I’ll prove to you that a lot of these cards that make squirrel tokens aren’t great in Chatterfang decks by showing you what actually goes in the average squirrel deck.

Just gonna click “tribes” here…

Just gotta scroll down to Squirrels as a tribe…

uhhhhhh

uhhhhhh

What.

Are people not building Toski squirrel tribal?

ELF TRIBAL?

Look, I get it. Believe me. Here’s the decklist from the article I wrote about Toski. Yes, I write for another website. Yes, I think there are financial implications to them. No, I don’t expect you to read them. In fact, you don’t even have to read this one, just read the title. Toski is a bad Squirrel deck. I made a Squirrel deck once. Guess who the commander was. It wasn’t Toski. Squirrel stuff went up when Toski came out, just like it did when Earl of Squirrel came out, and even though we never got the deck out of it that we wanted, people still demonstrated their willingness to build a Squirrel deck. EDHREC can’t help us, we’re going to have to either look at decklists manually, or we’re going to have to stop trying to find the right brand of gravy to buy for Chatterfang which, and I can’t stress this enough, is kind of like Gravy Train brand canine subsistence fragments – it makes its own gravy. All you need to do is add water. So what water are we adding?

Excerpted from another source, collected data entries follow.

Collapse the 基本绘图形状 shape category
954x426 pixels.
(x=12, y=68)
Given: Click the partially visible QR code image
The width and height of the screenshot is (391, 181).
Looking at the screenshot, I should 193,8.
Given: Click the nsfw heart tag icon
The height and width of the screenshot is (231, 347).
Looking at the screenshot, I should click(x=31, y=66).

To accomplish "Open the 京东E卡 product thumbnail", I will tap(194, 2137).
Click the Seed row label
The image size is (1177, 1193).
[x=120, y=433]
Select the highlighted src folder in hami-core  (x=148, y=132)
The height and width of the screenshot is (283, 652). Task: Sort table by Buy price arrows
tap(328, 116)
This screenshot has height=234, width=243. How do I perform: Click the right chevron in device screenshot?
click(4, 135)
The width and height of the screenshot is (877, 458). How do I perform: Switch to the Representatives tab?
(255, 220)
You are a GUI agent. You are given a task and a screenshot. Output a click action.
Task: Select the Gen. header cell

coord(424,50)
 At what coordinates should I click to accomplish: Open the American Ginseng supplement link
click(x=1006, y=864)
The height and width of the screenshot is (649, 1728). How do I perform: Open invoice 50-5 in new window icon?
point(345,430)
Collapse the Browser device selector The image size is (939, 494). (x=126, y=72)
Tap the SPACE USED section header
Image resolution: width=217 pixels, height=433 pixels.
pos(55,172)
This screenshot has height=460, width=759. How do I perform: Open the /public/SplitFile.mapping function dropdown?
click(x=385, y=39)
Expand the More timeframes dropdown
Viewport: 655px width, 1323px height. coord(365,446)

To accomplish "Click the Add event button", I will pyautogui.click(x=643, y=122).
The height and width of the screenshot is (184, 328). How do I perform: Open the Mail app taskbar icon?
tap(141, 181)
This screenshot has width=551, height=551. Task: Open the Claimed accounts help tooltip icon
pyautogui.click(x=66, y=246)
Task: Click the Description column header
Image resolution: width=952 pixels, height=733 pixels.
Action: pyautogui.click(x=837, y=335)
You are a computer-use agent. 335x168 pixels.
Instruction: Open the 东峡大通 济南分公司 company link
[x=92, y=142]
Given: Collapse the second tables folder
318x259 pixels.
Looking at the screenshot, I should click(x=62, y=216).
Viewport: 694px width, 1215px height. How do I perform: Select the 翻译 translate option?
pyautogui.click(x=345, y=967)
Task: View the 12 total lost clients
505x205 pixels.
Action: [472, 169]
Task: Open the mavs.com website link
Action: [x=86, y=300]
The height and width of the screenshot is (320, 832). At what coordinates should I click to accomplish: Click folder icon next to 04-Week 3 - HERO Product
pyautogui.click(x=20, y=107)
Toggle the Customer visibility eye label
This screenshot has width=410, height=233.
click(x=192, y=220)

Off the top of my head, here are like 10* cards that are better in a Chatterfang deck than Liege of the Hollows is (I’m probably going to do like 4 or 5 and assume my point is made and give up).

Baloths is objectively not even a very good card, it just makes tokens a lot easier than a lot of the cards that make squirrels and Chatterfang takes care of the rest.

Can I point something else out? Chatterfang doesn’t make very good use of Squirrels.

That’s it? That’s the Squirrel Lord we’ve been waiting for? Like, don’t get me wrong, it’s a cool sac outlet; it’s removal and the ability to double the number of tokens you make (albeit not the kind) is useful and all, but this sac ability isn’t really the reason to go pay $50 for Deranged Hermit or whatever the @#$%.

I think if people DO end up building a Chatterfang deck, they’ll need as many of the cards that make the deck actually work as they do middling Squirrels cards and we already know what those are. I would focus on getting the cards that will go in the deck but aren’t in the middle of a feeding frenzy today. Without EDHREC to tell me what those are, I’m forced to guess and go to archidekt to look it up manually. The things I do for you, dear readers.

I know we’re not exactly buying in on the ground floor, here, but we’re also going to see gains out of this until it gets reprinted, something that didn’t happen in Commander 2021. This gets printed every year and is almost $10 again – Clamp is the real deal. If you buy in at like $7 and it catches a reprint, buy a bunch of reprinted copies until the average price you paid is like $4 so you feel like a genius when you buylist for $7 later, or sell these for $12 in like a year before Commander 2022 comes out.

This card is a brief mopping-up procedure away from a sharp spike and it’s nuts (GET IT?!?!?!?!!11) in Chatterfang.

What is keeping this from being $10?

What is stopping this from being $5?

I think there are a lot of cards that are good in deck that aren’t Chatterfang that could benefit from the additional attention Chatterfang will bring them. I think Chatterfang kind of sucks and I think people overestimate the ability of casual appeal to sustain high prices.

How big do you think the middle segment is, really?

Anyway, enough ranting. Continue to buy staples for the format and if a card comes along that threatens to make stuff more expansive, make sure you’re not buying gravy.

Unlocked Pro Trader: Finnistrad

I’ve done too many pun titles to articles. I got halfway through writing “What to expect when you’re expecting Vampires and Werewolves” and I’ve done basically that title exactly. Not just once, either.

“Finnistrad” is the best I can come up with, and it’s an OK title, but I think the advice is going to more than make up for it.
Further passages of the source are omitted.